日本の近代批評の創始者・確立者として大きな足跡を残した小林秀雄は、深い思索と歯切れのよい文章で“人生の教師”としても仰がれ慕われました。その小林秀雄の主要な作品を順次取り上げ、小林秀雄とともに人生を味わっていく集いです。
ご案内は、編集担当者として小林秀雄にじかに接していた新潮社の元編集者、池田雅延です。前半50分は各回の対象作品について池田がお話しします。後半40分は出席者全員での茶話会とし、毎回la kaguカフェがご用意するお茶とお菓子をお楽しみいただきます。池田が質問にお答えしたりしながら、座談の名手でもあった小林秀雄をより身近に感じるひとときを過ごします。
「小林秀雄と人生を読む夕べ」の第5シリーズ<歴史と文学>の第4回は「私の人生観」(新潮社刊「小林秀雄全作品」第17集所収)を取り上げます。
この作品は昭和24年(1949)秋、小林秀雄47歳の10月に刊行された講演録ですが、内容は講演録というにとどまらず講演文学と呼びたいほどの綿密さで、小林秀雄の代表作のひとつに数えられています。

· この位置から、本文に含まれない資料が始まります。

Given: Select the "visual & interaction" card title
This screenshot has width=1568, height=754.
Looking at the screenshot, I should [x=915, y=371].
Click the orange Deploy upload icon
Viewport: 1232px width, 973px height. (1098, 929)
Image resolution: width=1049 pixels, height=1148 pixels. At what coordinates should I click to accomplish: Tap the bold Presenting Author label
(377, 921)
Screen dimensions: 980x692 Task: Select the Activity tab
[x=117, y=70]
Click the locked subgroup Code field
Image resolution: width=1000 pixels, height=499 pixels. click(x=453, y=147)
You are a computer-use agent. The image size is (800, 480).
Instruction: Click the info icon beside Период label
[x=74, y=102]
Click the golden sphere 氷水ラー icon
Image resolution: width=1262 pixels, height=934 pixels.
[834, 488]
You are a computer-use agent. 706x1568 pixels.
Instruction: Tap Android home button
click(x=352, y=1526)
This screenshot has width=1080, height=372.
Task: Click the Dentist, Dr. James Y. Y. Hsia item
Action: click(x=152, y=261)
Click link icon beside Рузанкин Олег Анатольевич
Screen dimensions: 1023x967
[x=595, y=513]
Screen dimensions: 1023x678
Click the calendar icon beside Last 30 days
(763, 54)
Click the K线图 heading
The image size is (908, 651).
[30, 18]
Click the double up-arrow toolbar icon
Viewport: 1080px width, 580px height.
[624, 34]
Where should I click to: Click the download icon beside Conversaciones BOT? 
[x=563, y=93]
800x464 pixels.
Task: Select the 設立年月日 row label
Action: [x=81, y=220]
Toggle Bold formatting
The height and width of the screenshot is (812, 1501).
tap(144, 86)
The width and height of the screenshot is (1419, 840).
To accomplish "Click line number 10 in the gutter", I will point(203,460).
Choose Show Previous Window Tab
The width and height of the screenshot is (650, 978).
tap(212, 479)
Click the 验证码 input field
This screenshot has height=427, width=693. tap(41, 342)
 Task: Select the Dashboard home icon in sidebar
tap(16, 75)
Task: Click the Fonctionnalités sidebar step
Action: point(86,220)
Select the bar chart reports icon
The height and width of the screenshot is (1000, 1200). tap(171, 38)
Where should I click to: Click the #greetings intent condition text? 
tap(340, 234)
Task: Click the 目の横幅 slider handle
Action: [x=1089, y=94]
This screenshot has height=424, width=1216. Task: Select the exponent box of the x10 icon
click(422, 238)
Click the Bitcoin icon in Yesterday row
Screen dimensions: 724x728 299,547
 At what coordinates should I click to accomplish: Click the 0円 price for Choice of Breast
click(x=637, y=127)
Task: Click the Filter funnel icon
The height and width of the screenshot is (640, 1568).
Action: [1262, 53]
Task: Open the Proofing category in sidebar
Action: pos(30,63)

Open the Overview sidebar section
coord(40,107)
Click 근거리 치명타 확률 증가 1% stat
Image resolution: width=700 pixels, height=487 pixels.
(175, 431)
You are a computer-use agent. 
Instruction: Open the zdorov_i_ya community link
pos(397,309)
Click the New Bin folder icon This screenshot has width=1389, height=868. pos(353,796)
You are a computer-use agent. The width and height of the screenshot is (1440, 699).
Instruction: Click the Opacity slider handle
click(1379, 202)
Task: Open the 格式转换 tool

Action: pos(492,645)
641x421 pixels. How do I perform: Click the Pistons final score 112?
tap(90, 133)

タイトルは「私の人生観」ですが、人生というものを私はこう観ていますと手際よく説明するのではありません。「観」という言葉はどういう歴史をもっているかをつぶさに問い、京都高山寺の明恵上人らの生き方に「観」の現れを見ていって、「観」は「心眼」に近い、歴史も人生も「見」ではなく「観」で観なければ見えてこないと言い、剣豪宮本武蔵が残した言葉「我事に於いて後悔せず」は、武蔵ののっぴきならない人生観であると同時に生き方の極意だと語る結末は圧巻です。
ぜひお集まりください。
■日時:2017年1月19(木) 18:50~20:30
■会場:la kagu(ラカグ)2F レクチャースペースsoko
■参加方法:http://passmarket.yahoo.co.jp/event/show/detail/01j69vyks6hp.html
*日程と味読作品 作品名末尾の( )内は新潮社刊「小林秀雄全作品」の所収巻
2016年10月20日 満洲の印象(11)<終了>
2016年11月17日 事変の新しさ(13)<終了>
2016年12月15日 歴史と文学(13)<終了>
2017年 1月19日 私の人生観(17)
2017年 2月16日 年齢(18)
2017年 3月16日 対談・歴史について(28)☆いずれも各月第3木曜日、時間は午後6時50分~8時30分を予定していますが、やむを得ぬ事情で変更する可能性があることをご了承ください。
小林秀雄(こばやし・ひでお)
明治35年(1902)4月、東京に生れる。昭和4年(1929)27歳の夏、「様々なる意匠」によって文壇にデビュー、以来ほぼ半世紀、日本の近代批評の創始者、確立者として歩み続けた。昭和42年11月、文化勲章受章。昭和58年3月死去、80歳。
池田雅延(いけだ・まさのぶ)
昭和45年(1970)、新潮社に入り、「本居宣長」をはじめとする書籍の編集を通じて小林秀雄の肉声を聞き続けた。小林亡き後も第5次、第6次「小林秀雄全集」を編集、第6次全集では本文を新字体・新かなづかいで組み、全作品に脚注を施すなどの新機軸を打ち出した。